Curse of Dracula - Kathryn Ann Kingsley Page 0,113
Walter or Eddie is about to die. Save them first, then lose yourself to panic and grief if you must.
She wore black. It was only fitting. She was in mourning, and she would be so for the rest of time. She had taken Vlad’s curse, but he had taken her heart. She pulled on her black gloves and nodded to Zadok. He pushed open a large window by the wall, revealing the night sky and the city beyond.
“Time to learn how to fly, Maxine.” Zadok took her hand. “Be free. Will yourself to the skies. Dream of freedom, and it will be yours.”
She nodded and shut her eyes. She remembered what it was like to fly in Dracula’s embrace. It was there, like a muscle she had not known she had owned. She reached for it, touched it, and her body dissolved into a thousand smaller ones. The world dropped away from her. And through it all, she sensed Zadok there at her side, tangled up in her.
Like she had been with Vlad.
Soaring into the sky above, she basked in the beauty of the stars. Of the night. Of the crimson moon.

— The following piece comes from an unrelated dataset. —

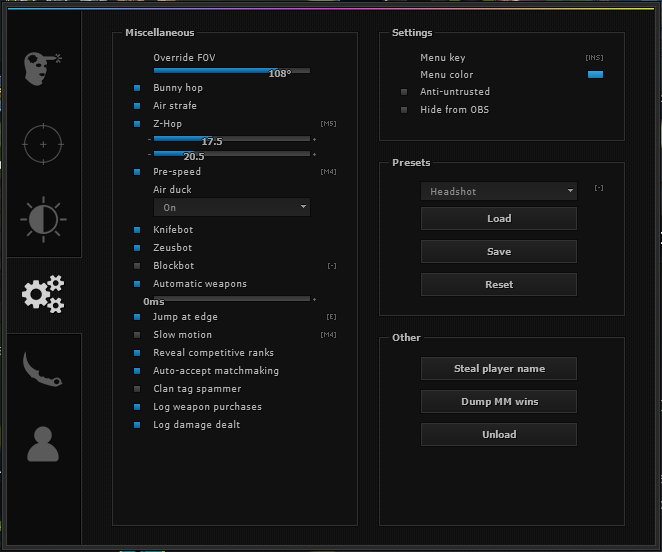Select the circular crosshair sidebar icon
Viewport: 662px width, 552px height.
click(x=42, y=144)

This was her moon now too—she was no longer the prey. She was now the predator.
She could revel in it another time.
Gunfire was ringing out in the stone streets, and she could hear metal clashing on metal. There was a fight raging, and she needed to stop it.
There would be no more suffering this night.
She decreed it.
27
Walter was furious.
While it was not uncommon that he was angry, very rarely did it ever creep outward. How many times had he suffered the advances of that insipid woman Elizabeth—thank goodness she was dead—and managed to keep from bashing her head into the plaster walls?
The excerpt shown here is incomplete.